Division of Clinical Care and Research, Institute of Human Virology, University of Maryland School of Medicine, Baltimore.
Critical Care Medicine Department, Clinical Center, National Institutes of Health, Bethesda, Maryland.
AIDS. 2023 Oct 1;37(12):1799-1809. doi: 10.1097/QAD.0000000000003629. Epub 2023 Jun 20.
To evaluate the association between medication for opioid use disorder (MOUD) initiation and addiction consultation and outcomes for patients hospitalized with infectious complications of injecting opioids.
This was a retrospective cohort study performed at four academic medical centers in the United States. The participants were patients who had been hospitalized with infectious complications of injecting opioids in 2018. Three hundred and twenty-two patients were included and their individual patient records were manually reviewed to identify inpatient receipt of medication for opioid use disorder (MOUD), initiation of MOUD, and addiction consultation. The main outcomes of interest were premature discharge, MOUD on discharge, linkage to outpatient MOUD, one-year readmission and death.

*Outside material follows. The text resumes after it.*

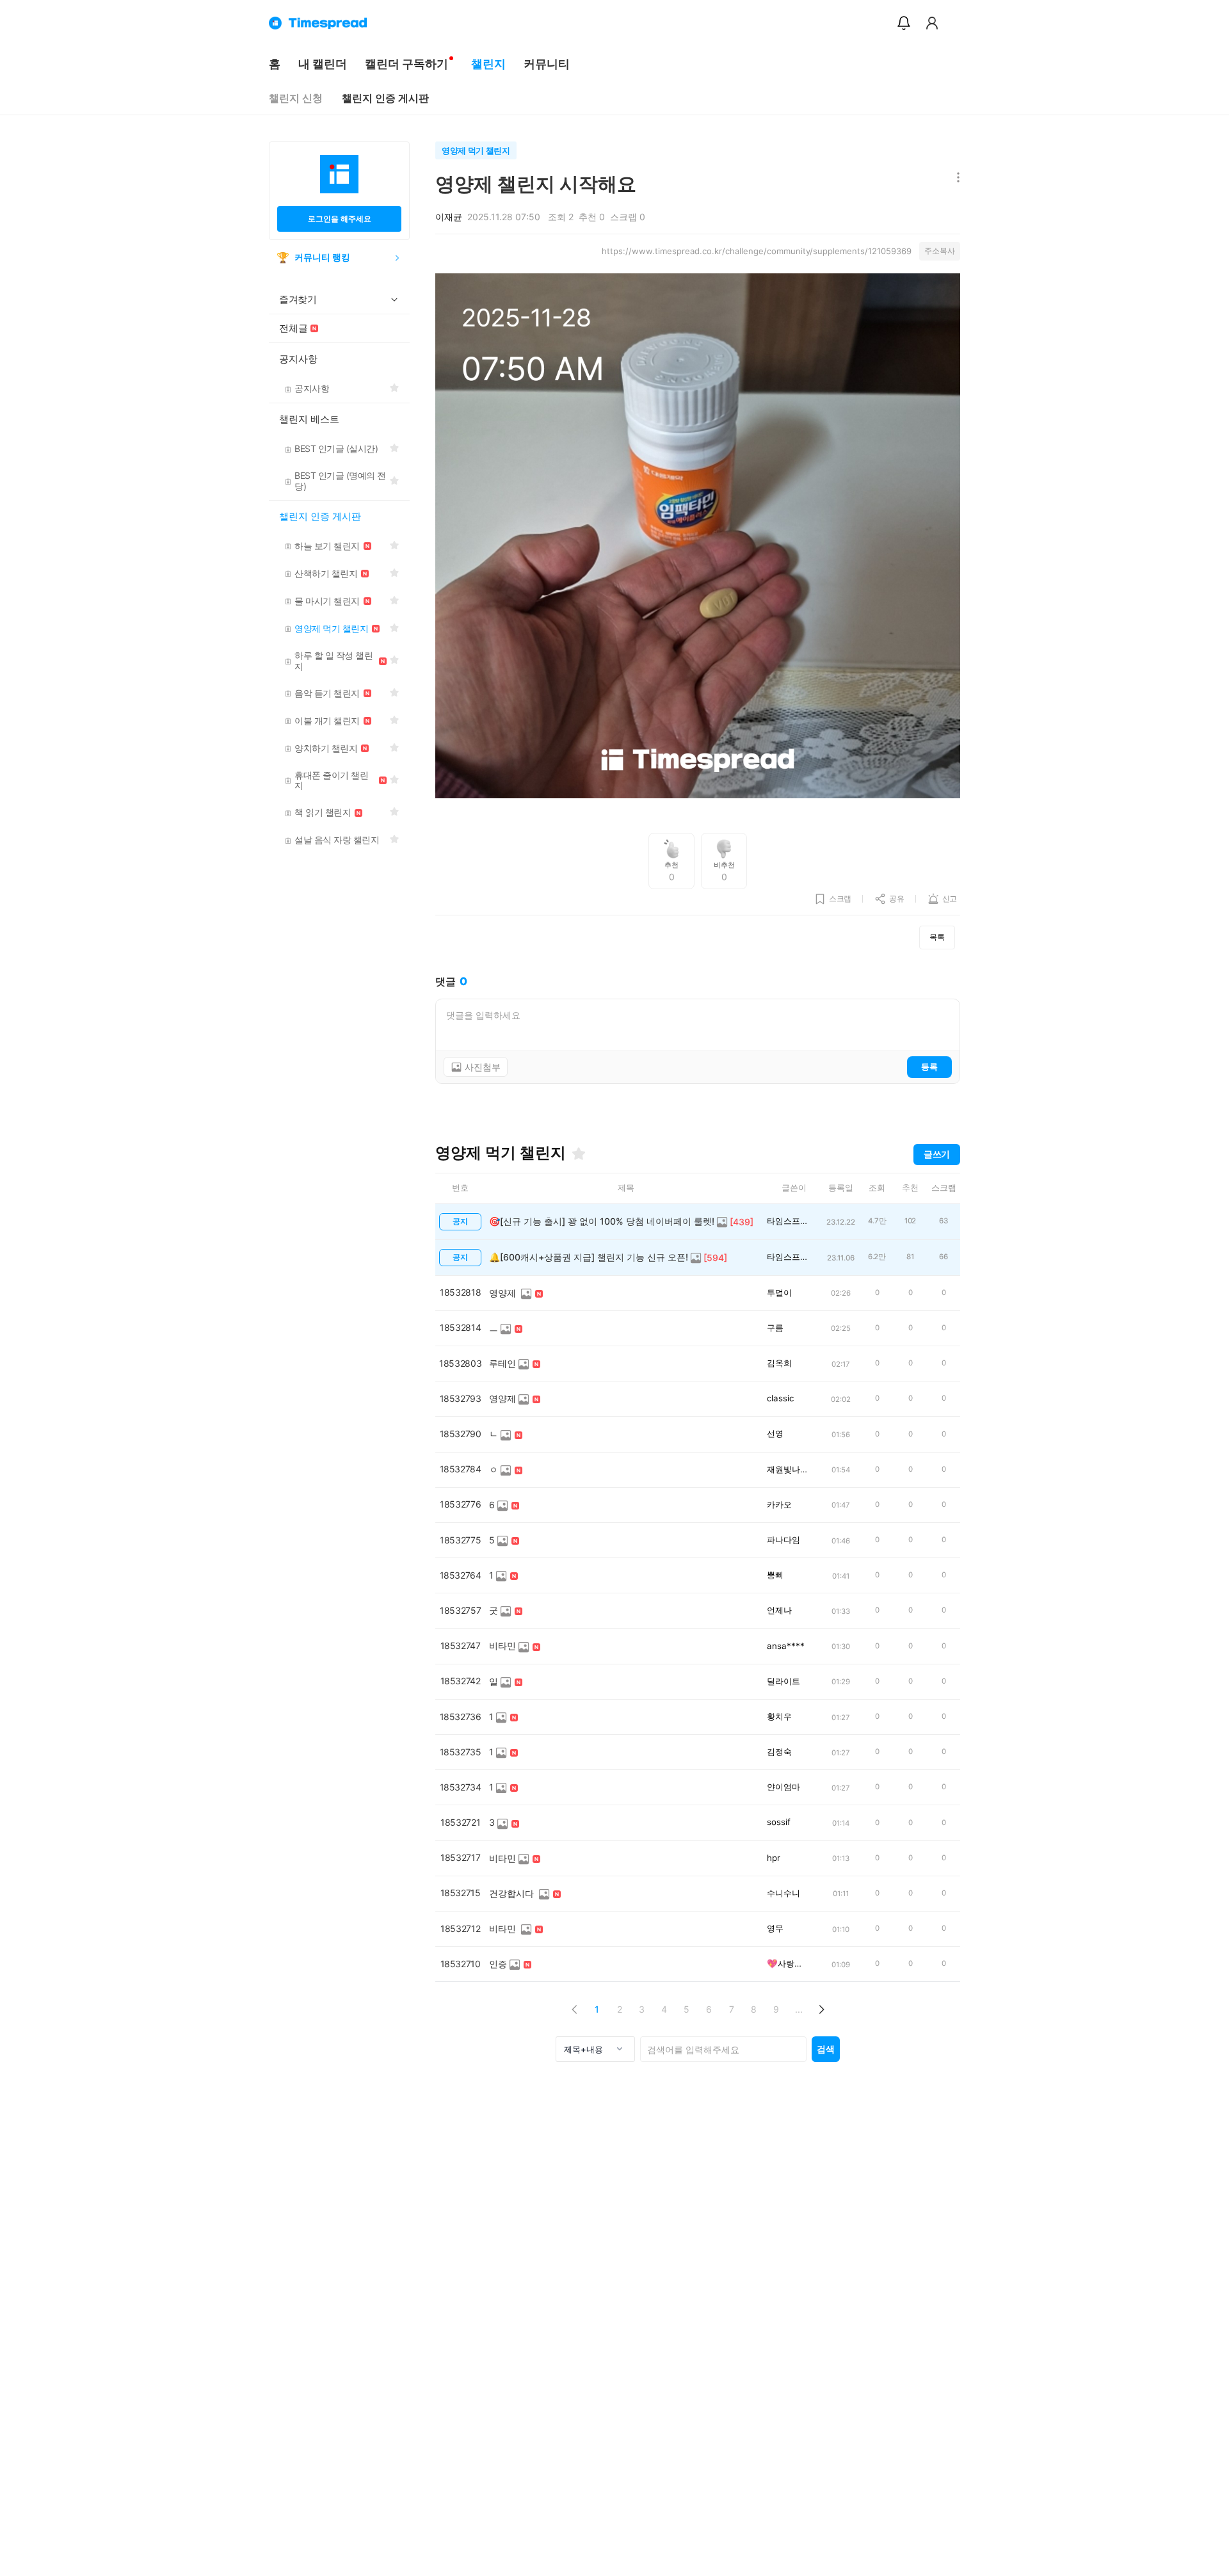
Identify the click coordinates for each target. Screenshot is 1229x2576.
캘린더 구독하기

Three hundred and twenty-two patients were predominately male (59%), white (66%), and median age 38 years, with 36% unstably housed, and 30% uninsured. One hundred and forty-five (45%) patients received MOUD during hospitalization, including only 65 (28%) patients not on baseline MOUD. Discharge was premature for 64 (20%) patients. In the year following discharge, 27 (9%) patients were linked to MOUD, and 159 (50%) patients had at least one readmission. Being on MOUD during hospitalization was significantly associated with higher odds of planned discharge [odds ratio (OR) 3.87, P < 0.0001], MOUD on discharge (OR 129.7, P < 0.0001), and linkage to outpatient MOUD (OR 1.25, P < 0.0001), however, was not associated with readmission. Study limitations were the retrospective nature of the study, so post-discharge data are likely underestimated.
There was dramatic undertreatment with MOUD from inpatient admission to outpatient linkage, and high rates of premature discharge and readmission. Engagement in addiction care during hospitalization is a critical first step in improving the care continuum for individuals with opioid use disorder; however, additional interventions may be needed to impact long-term outcomes like readmission.
评估阿片类药物使用障碍(MOUD)起始治疗和成瘾咨询与因注射阿片类药物感染并发症住院患者结局之间的关系。
这是一项在美国四家学术医疗中心进行的回顾性队列研究。参与者为 2018 年因注射阿片类药物感染并发症住院的患者。共纳入 322 例患者,对其个人病历进行人工审查,以确定住院期间接受阿片类药物使用障碍(MOUD)治疗、开始 MOUD 治疗和成瘾咨询的情况。主要观察指标为提前出院、出院时接受 MOUD 治疗、与门诊 MOUD 衔接、1 年再入院和死亡。
322 例患者中,男性占 59%(192 例),白人占 66%(212 例),中位年龄 38 岁,36%(117 例)居住不稳定,30%(97 例)没有保险。145 例(45%)患者在住院期间接受 MOUD 治疗,其中只有 65 例(28%)患者未接受基线 MOUD 治疗。64 例(20%)患者提前出院。出院后 1 年内,27 例(9%)患者与 MOUD 衔接,159 例(50%)患者至少有 1 次再入院。住院期间接受 MOUD 治疗与计划出院的可能性更高显著相关[比值比(OR)3.87,P <0.0001]、出院时接受 MOUD 治疗(OR 129.7,P <0.0001)和与门诊 MOUD 衔接(OR 1.25,P <0.0001),但与再入院无关。研究局限性在于研究的回顾性,因此出院后数据可能被低估。
从住院到门诊衔接,MOUD 的治疗严重不足,提前出院和再入院率较高。住院期间接受成瘾治疗是改善阿片类药物使用障碍患者治疗连续性的关键第一步;然而,可能需要采取其他干预措施来影响再入院等长期结局。